There were great photos and stories about people she knew. And then, there was the Sunshine Girl.

“As a child, it was a jarring contrast to see these provocative images share a space with pictures of kids playing in the park,” she recalls. “I just felt it didn’t belong in a community newspaper. It wasn’t the Daily Mirror.”

It wasn’t about shaming anyone who posed, she says. “The sexist tone of the feature was sending the wrong message to young readers,” she explains. “If you fit our beauty criteria then you deserve to be in the spotlight.”

She was proud to see her letter in print.

“It felt empowering as an 11-year-old to have my voice heard,” she recalls.

Still, it would be almost a decade before the North Shore News scrapped the feature.

Bikini overload

 In the 1970s, the North Shore News referred to local governments as “city fathers.” Council coverage was provided by, “Heather Jeal, girl reporter.”

One 1979 edition showed three women in bathing suits (four, if you include a fitness centre’s ad) over three pages.

Coverage of the destruction of squatters’ homes at Maplewood Mudflats refers to a resident as “Pretty” Colleen Wallace.

Cindy Goodman was a 20-year-old aspiring photog when she walked into the North Shore News office in 1987.

They were looking, as always, for more Sunshine Girls.

“I thought, well, that would be a good in,” she says.

The likes/dislikes conversation quickly segued into a photography discussion with Terry Peters, who was handling the hiring.

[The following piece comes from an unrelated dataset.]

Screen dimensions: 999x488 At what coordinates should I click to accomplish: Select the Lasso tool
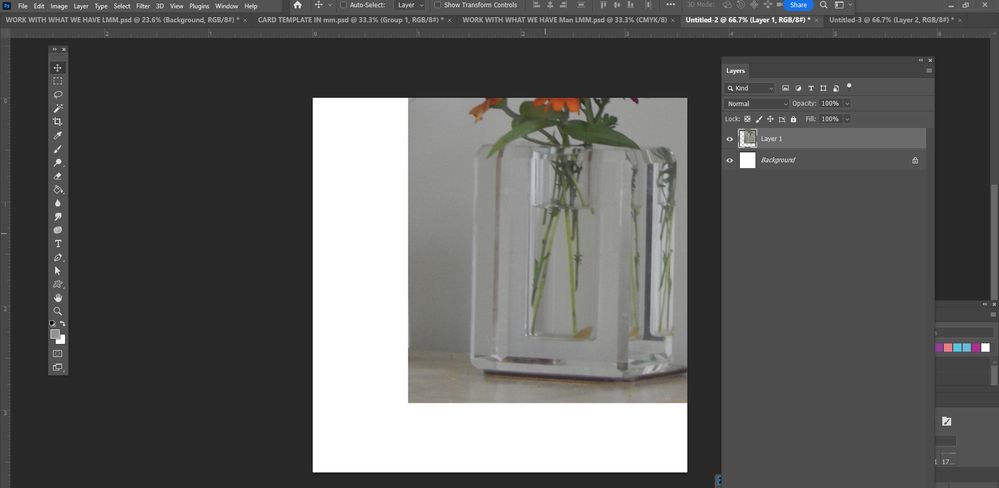point(58,94)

The housing market was booming and the North Shore News needed real estate photos.

Luckily, Goodman just happened to have handy a portfolio of her photos.

“Do you still want to pose for Sunshine Girl?” Peters asked.

“I said, ‘Sure!’ So I did, just because I was young and dumb,” Goodman laughs.

She was a Sunshine Girl. And for the next 32 years, she was a staff photographer.

Sunset

By the 1990s, the Sunshine Girl supply line was getting longer and harder to maintain.

Local girls didn’t want to pose anymore, Goodman says. The reason so many models listed “bad drivers” as a dislike is because they were trucking in from Abbotsford, Langley and Richmond.

Sunshine Boy
The paper briefly featured Sunshine Boys alongside the girls before the section was scrapped entirely.

In 2000, the paper offered a paean toward equality with the Sunshine Boy. Readers met Adam, a history buff who disliked standing still, spiders and research papers.

But despite those efforts, the feature seemed increasingly anachronistic. Women weren’t content to be seen. Or at least not just seen.

In May of that year, Sunshine Girl Michelle listed her likes as: “returning the environment to its natural state.”

By the end of the year, the Sunshine Girl died a “natural death,” Goodman grins.

“We didn’t miss it at all.”

Peg Fong echoed that sentiment.

“There is no place to show women on page 3 of a major print newspaper,” Fong says. “Maybe that’s too definitive but I don’t care. . . . You do not need to show women and exploit women that way.”

There are other ways to attract readers, she suggests.

“Do good journalism.”

The Sunshine Girl was something different, Me-An Laceste reflects. And maybe it could be different again.

“It’s not bad news, it’s not a political issue, nothing but: ‘Oh, look at that smile.’”

Maybe, Laceste says, the Sunshine Girl could come back. The accompanying write-up could be longer. And the “girl” could be an 80-year-old woman. It would send a message that growing old can be a beautiful thing, she says.

After posing in the North Shore News as a teenager, Schoening embarked on a short, somewhat unhappy modelling career.

“People being very critical of you and I was like, ‘Screw you.’”

Still, she loved being a Sunshine Girl.

“I have nothing negative to say about it at all.”

She works as a HandyDART driver these days. She has a son and a daughter. Her daughter, she notes, is at the same age Schoening was when she was a Sunshine Girl.

And would she be OK with her daughter posing?

“I could ask her,” Schoening replies.  “She would be a perfect Sunshine Girl. She’s gorgeous.”